Outlook Through 2020
The Company provided an updated outlook through 2020, including scenarios at a $50 per barrel WTI oil price with $3 Henry Hub natural gas, as well as at recent strip pricing(1). Key highlights and outcomes include:
- The Company expects to generate a cumulative total of $1.5 billion of excess cash flows(2) through 2020 in the $50 scenario, and an additional $1.5 billion at strip pricing.
- Board-authorized $750 million share repurchase program and current dividend payout will result in more than $1.3 billion in direct shareholder return over the plan period.
- Capital expenditures are estimated to be approximately $2.8 billion annually through 2020 in both pricing scenarios, with no changes in activity levels assumed. More than 80 percent of total capital is planned for U.S. onshore assets and in excess of 15 percent will be allocated to the Eastern Mediterranean, primarily for the Leviathan project.
- Estimated cash flow from operations is anticipated to grow at a 35 percent compound annual growth rate(3) in the $50 scenario and 40 percent at strip pricing as compared to 2017.
- Estimated volumes are anticipated to grow to approximately 525 thousand barrels of oil equivalent per day (MBoe/d) in 2020, a 20 percent compound annual growth rate(3) from 2017. Oil volumes grow at more than a 25 percent compound annual growth rate(3).
- Type curves in near-term development areas have been increased by an average of 25 percent in the DJ Basin and 15 percent in the Delaware Basin. As compared to the Company’s January 2017 plan, increased productivity has led to similar anticipated production growth for the Texas and Colorado assets with $500 million less in expected capital expenditures through 2020.
- Leverage (net debt to EBITDA(4)) is anticipated to be reduced below 1.5 times in 2020 in the $50 scenario, or in 2019 in the strip pricing scenario.
David L. Stover, Noble Energy's Chairman, President and CEO, commented, "The transformative portfolio repositioning we have executed over the last several years, along with increased capital efficiency and enhanced well productivity, has positioned Noble Energy to deliver attractive multi-year volume growth and even more attractive cash flow growth. Today’s updated outlook demonstrates the Company’s high-quality portfolio, operational excellence and financial strength, which will drive top-tier, debt-adjusted per share growth and create substantial value for our shareholders in 2018 and beyond.”

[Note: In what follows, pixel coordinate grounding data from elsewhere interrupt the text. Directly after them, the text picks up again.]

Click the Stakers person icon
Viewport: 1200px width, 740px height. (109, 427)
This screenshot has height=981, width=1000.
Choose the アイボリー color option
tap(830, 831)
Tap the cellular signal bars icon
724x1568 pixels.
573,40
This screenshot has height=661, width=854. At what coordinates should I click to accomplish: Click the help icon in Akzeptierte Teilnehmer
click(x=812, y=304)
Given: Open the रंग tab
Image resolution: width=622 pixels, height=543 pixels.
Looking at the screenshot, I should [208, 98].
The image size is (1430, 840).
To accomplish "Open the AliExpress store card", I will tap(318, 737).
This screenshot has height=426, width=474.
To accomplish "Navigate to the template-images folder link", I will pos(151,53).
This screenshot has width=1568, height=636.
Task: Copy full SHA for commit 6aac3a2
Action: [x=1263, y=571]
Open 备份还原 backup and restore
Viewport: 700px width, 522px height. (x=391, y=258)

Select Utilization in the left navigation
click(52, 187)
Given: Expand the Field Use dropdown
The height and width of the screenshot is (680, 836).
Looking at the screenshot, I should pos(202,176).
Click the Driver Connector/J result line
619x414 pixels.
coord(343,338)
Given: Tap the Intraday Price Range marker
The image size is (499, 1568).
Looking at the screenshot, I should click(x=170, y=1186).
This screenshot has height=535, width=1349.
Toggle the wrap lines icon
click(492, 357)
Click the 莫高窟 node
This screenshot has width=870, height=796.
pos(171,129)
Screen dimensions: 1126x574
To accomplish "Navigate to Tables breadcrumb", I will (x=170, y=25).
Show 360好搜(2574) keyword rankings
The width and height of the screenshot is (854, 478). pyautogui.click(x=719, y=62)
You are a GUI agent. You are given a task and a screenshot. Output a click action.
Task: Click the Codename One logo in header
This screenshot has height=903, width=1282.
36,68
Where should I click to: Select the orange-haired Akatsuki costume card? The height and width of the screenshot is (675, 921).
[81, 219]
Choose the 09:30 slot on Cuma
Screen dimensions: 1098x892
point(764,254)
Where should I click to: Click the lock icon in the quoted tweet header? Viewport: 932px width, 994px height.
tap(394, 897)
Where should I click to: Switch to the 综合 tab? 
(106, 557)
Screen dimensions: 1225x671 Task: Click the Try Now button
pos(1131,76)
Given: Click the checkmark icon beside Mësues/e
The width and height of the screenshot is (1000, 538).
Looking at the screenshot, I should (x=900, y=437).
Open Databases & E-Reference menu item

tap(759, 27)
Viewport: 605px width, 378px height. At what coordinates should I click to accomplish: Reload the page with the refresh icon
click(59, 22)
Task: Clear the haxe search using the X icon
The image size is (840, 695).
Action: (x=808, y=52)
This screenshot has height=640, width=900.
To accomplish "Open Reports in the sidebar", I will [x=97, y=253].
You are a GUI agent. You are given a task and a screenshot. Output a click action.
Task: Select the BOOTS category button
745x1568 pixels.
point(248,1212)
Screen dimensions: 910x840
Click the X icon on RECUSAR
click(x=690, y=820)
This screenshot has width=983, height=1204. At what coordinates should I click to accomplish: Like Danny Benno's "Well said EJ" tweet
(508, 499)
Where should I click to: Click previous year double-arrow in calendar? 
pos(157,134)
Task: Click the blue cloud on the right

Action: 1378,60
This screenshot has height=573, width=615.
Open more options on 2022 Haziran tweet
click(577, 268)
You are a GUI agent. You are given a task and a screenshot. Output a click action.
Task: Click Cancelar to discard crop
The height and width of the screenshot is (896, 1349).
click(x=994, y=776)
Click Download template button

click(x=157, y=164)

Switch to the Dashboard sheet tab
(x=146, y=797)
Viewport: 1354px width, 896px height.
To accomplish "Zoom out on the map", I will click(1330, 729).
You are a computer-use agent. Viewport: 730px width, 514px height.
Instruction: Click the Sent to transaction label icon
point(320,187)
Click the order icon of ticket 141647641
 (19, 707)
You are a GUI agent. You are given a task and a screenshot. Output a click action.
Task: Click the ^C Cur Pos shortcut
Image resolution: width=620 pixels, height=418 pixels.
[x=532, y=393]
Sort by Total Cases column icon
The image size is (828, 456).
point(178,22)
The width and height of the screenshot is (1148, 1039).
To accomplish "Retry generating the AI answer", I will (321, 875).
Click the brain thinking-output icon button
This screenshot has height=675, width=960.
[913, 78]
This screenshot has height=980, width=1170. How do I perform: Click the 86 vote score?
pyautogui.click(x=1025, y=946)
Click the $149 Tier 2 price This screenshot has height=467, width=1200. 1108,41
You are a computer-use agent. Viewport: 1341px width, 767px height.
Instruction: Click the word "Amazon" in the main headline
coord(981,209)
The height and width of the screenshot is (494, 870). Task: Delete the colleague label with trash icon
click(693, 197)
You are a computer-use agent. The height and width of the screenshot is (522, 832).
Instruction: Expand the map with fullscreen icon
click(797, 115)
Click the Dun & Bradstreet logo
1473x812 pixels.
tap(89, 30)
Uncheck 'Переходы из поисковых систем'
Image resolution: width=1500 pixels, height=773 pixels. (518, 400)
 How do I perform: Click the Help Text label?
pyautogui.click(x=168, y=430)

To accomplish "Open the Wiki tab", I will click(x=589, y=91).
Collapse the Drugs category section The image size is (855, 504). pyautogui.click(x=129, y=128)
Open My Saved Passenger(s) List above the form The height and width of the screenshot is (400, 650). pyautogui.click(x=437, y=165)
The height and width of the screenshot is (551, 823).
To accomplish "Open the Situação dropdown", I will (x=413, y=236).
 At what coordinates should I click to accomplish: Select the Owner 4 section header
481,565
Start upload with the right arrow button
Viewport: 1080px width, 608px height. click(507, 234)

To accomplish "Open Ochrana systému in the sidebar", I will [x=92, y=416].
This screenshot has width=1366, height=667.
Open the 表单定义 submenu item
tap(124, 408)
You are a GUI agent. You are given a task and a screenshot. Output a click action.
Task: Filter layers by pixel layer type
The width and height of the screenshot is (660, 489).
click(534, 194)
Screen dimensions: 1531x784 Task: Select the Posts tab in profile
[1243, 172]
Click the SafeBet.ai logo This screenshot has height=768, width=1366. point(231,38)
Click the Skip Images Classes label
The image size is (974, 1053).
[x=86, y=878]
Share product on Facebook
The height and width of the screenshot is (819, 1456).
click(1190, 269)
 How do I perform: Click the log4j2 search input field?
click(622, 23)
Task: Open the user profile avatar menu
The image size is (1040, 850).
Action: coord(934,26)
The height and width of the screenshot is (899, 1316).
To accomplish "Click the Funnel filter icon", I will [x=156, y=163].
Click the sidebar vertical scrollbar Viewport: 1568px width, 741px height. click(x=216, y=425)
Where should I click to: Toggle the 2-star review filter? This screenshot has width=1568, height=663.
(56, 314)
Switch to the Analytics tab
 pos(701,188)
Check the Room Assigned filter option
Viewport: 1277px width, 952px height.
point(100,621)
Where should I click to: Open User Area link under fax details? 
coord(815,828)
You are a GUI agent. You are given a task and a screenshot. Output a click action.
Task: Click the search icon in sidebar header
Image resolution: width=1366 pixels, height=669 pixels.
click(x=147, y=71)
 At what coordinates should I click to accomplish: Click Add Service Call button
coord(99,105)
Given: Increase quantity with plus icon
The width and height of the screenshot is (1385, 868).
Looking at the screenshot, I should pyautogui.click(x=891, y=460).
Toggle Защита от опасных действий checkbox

Mr. Stover continued, “The combination of our recently-announced share repurchase program and current dividend is expected to return over $1.3 billion to shareholders over the next three years. With substantial cash flow growth, we anticipate additional return to shareholders through future dividend growth. The strength of our Company extends well beyond 2020. The high-quality nature and depth of our investment opportunities across our U.S. onshore and Eastern Mediterranean assets, combined with superior operational execution and financial strength, provide a differential long-term value proposition for our shareholders.”
2018 Guidance Key highlights and outcomes include:
- Capital expenditures are expected to total between $2.7 and $2.9 billion, with nearly 70 percent allocated to the U.S. onshore program and over 25 percent to the Eastern Mediterranean.
- Full-year sales volumes, at the midpoint of the Company’s expected range, are approximately 12 percent higher than 2017(3).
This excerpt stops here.